Start of GIVEN RECORDS
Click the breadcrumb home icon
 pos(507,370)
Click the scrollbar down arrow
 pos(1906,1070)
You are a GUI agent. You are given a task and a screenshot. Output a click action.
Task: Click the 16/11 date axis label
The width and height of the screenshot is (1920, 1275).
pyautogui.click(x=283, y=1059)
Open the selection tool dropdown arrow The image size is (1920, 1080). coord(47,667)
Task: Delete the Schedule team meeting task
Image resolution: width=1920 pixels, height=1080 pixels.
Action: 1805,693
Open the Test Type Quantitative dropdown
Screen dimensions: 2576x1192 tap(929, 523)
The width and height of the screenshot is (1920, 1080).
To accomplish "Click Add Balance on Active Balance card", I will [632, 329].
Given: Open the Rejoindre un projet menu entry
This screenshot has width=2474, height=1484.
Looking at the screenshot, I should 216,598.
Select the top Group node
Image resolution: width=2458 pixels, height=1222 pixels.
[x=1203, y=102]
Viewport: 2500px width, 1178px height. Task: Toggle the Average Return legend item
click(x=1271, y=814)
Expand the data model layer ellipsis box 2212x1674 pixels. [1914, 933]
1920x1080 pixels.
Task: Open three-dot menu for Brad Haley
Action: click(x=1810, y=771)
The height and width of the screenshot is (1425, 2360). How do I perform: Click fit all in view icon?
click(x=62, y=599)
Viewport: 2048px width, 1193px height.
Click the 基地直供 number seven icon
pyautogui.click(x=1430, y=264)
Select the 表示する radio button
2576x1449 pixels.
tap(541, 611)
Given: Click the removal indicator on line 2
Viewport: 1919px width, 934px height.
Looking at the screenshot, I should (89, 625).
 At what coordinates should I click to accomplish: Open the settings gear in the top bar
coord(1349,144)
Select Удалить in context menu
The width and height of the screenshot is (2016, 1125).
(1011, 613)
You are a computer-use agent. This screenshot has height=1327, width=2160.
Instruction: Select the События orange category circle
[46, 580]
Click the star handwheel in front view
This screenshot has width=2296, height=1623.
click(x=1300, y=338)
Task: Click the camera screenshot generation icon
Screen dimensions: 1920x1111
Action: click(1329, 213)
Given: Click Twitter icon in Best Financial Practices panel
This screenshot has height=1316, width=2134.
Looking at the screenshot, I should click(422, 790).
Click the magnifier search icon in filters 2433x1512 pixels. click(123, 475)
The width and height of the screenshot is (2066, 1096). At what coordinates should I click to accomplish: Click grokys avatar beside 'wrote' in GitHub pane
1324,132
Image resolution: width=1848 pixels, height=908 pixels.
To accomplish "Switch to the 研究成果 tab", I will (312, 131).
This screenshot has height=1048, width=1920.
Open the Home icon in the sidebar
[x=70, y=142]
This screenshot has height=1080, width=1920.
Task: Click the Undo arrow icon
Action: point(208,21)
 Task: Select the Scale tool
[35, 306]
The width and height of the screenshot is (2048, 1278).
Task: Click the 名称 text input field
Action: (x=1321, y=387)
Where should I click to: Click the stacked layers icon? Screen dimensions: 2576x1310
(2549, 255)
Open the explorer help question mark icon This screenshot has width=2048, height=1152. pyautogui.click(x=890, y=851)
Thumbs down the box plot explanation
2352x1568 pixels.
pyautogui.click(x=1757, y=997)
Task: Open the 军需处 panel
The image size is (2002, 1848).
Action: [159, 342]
End of GIVEN RECORDS
_TO DO_
This exercise calls for every record above to be written out again exactly.

_PROBLEM SOLUTION_
Click the breadcrumb home icon
 pos(507,370)
Click the scrollbar down arrow
 pos(1906,1070)
You are a GUI agent. You are given a task and a screenshot. Output a click action.
Task: Click the 16/11 date axis label
The width and height of the screenshot is (1920, 1275).
pyautogui.click(x=283, y=1059)
Open the selection tool dropdown arrow The image size is (1920, 1080). coord(47,667)
Task: Delete the Schedule team meeting task
Image resolution: width=1920 pixels, height=1080 pixels.
Action: 1805,693
Open the Test Type Quantitative dropdown
Screen dimensions: 2576x1192 tap(929, 523)
The width and height of the screenshot is (1920, 1080).
To accomplish "Click Add Balance on Active Balance card", I will [632, 329].
Given: Open the Rejoindre un projet menu entry
This screenshot has width=2474, height=1484.
Looking at the screenshot, I should 216,598.
Select the top Group node
Image resolution: width=2458 pixels, height=1222 pixels.
[x=1203, y=102]
Viewport: 2500px width, 1178px height. Task: Toggle the Average Return legend item
click(x=1271, y=814)
Expand the data model layer ellipsis box 2212x1674 pixels. [1914, 933]
1920x1080 pixels.
Task: Open three-dot menu for Brad Haley
Action: click(x=1810, y=771)
The height and width of the screenshot is (1425, 2360). How do I perform: Click fit all in view icon?
click(x=62, y=599)
Viewport: 2048px width, 1193px height.
Click the 基地直供 number seven icon
pyautogui.click(x=1430, y=264)
Select the 表示する radio button
2576x1449 pixels.
tap(541, 611)
Given: Click the removal indicator on line 2
Viewport: 1919px width, 934px height.
Looking at the screenshot, I should (89, 625).
 At what coordinates should I click to accomplish: Open the settings gear in the top bar
coord(1349,144)
Select Удалить in context menu
The width and height of the screenshot is (2016, 1125).
(1011, 613)
You are a computer-use agent. This screenshot has height=1327, width=2160.
Instruction: Select the События orange category circle
[46, 580]
Click the star handwheel in front view
This screenshot has width=2296, height=1623.
click(x=1300, y=338)
Task: Click the camera screenshot generation icon
Screen dimensions: 1920x1111
Action: click(1329, 213)
Given: Click Twitter icon in Best Financial Practices panel
This screenshot has height=1316, width=2134.
Looking at the screenshot, I should click(422, 790).
Click the magnifier search icon in filters 2433x1512 pixels. click(123, 475)
The width and height of the screenshot is (2066, 1096). At what coordinates should I click to accomplish: Click grokys avatar beside 'wrote' in GitHub pane
1324,132
Image resolution: width=1848 pixels, height=908 pixels.
To accomplish "Switch to the 研究成果 tab", I will (312, 131).
This screenshot has height=1048, width=1920.
Open the Home icon in the sidebar
[x=70, y=142]
This screenshot has height=1080, width=1920.
Task: Click the Undo arrow icon
Action: point(208,21)
 Task: Select the Scale tool
[35, 306]
The width and height of the screenshot is (2048, 1278).
Task: Click the 名称 text input field
Action: (x=1321, y=387)
Where should I click to: Click the stacked layers icon? Screen dimensions: 2576x1310
(2549, 255)
Open the explorer help question mark icon This screenshot has width=2048, height=1152. pyautogui.click(x=890, y=851)
Thumbs down the box plot explanation
2352x1568 pixels.
pyautogui.click(x=1757, y=997)
Task: Open the 军需处 panel
The image size is (2002, 1848).
Action: [159, 342]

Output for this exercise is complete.